Curated by Adrienne Huard and Lindsay Nixon for gijiit, “For Whom Masculinities Matter” asks: what has gone unsaid about NDN masculinities? What can radical tenderness and fluid gender teach us about consciousness-raised, anti-colonial, tender Indigenous masculinities?

gijiit is a curatorial collective based in Montreal and Toronto, concentrated on community-engaged Indigenous art addressing gender, sex, and sexualities.

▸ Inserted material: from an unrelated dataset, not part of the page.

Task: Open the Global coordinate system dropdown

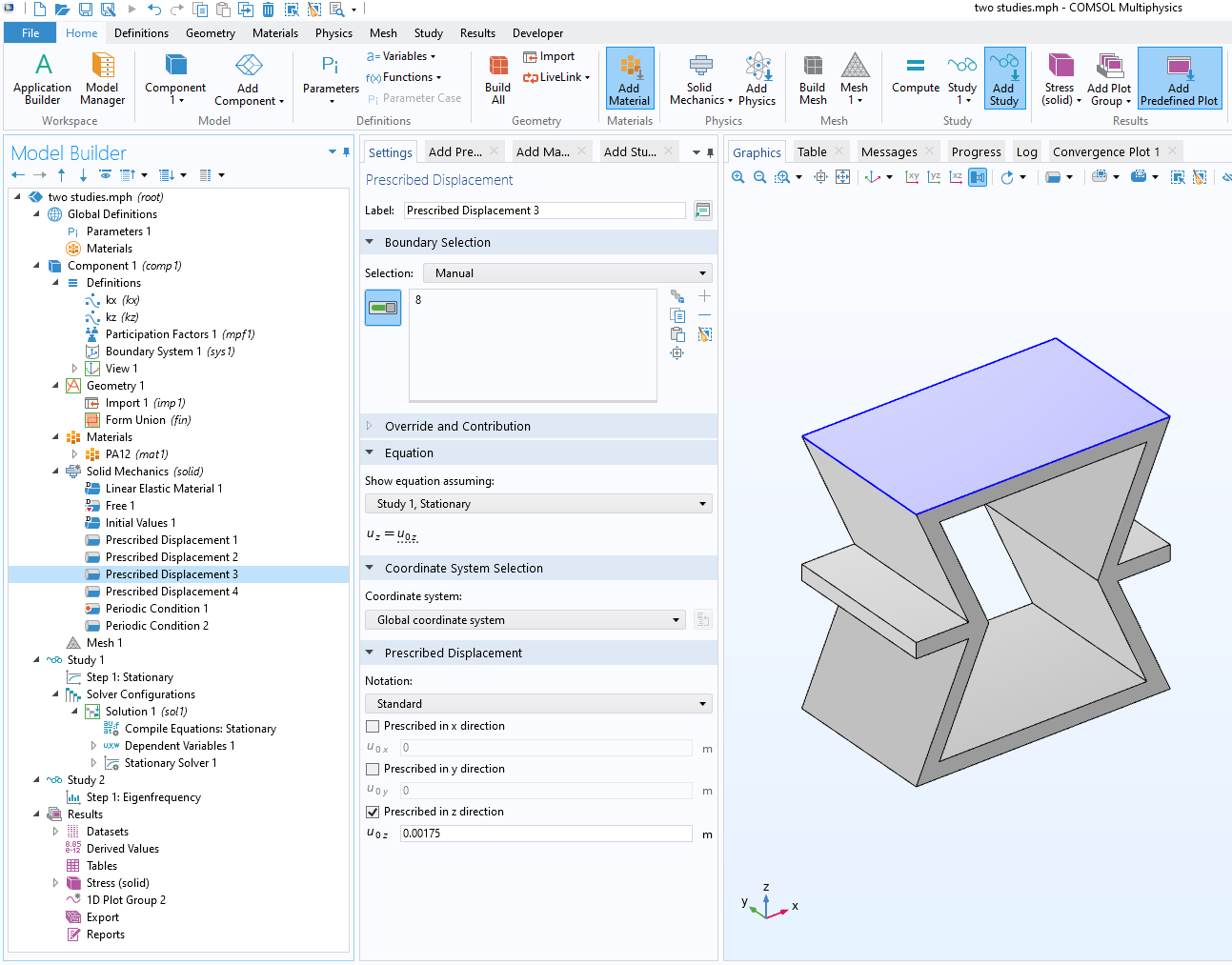Action: pyautogui.click(x=525, y=620)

Sāmoan heterosexuality is a Church performance for Gregorian shame-time (2019)
Léuli Eshraghi

This performance consists of five gestures (saltwater on hands as ancestral veneration, golden showers on shoulders and chest as care, cumlined chest and arms as chosen kinship, intentional hand massage and nipple/hip pinching as healing traumas, shared breath affirmation as living beyond Western taboos). These allude to non-heteronormative Indigenous desire and pleasure in the precolonial Pōula ceremony from the Sāmoan archipelago, beyond Christian pain as a mirror to Indigenous self in all colonized territories. Drawing on the faletele architectural form, an oval circle of gold leaf will be activated with bowls of waters. In the Vitrine, neon calls to action in Sāmoan language: ‘ai muli, ‘ai mimisā [eat ass, eat cum].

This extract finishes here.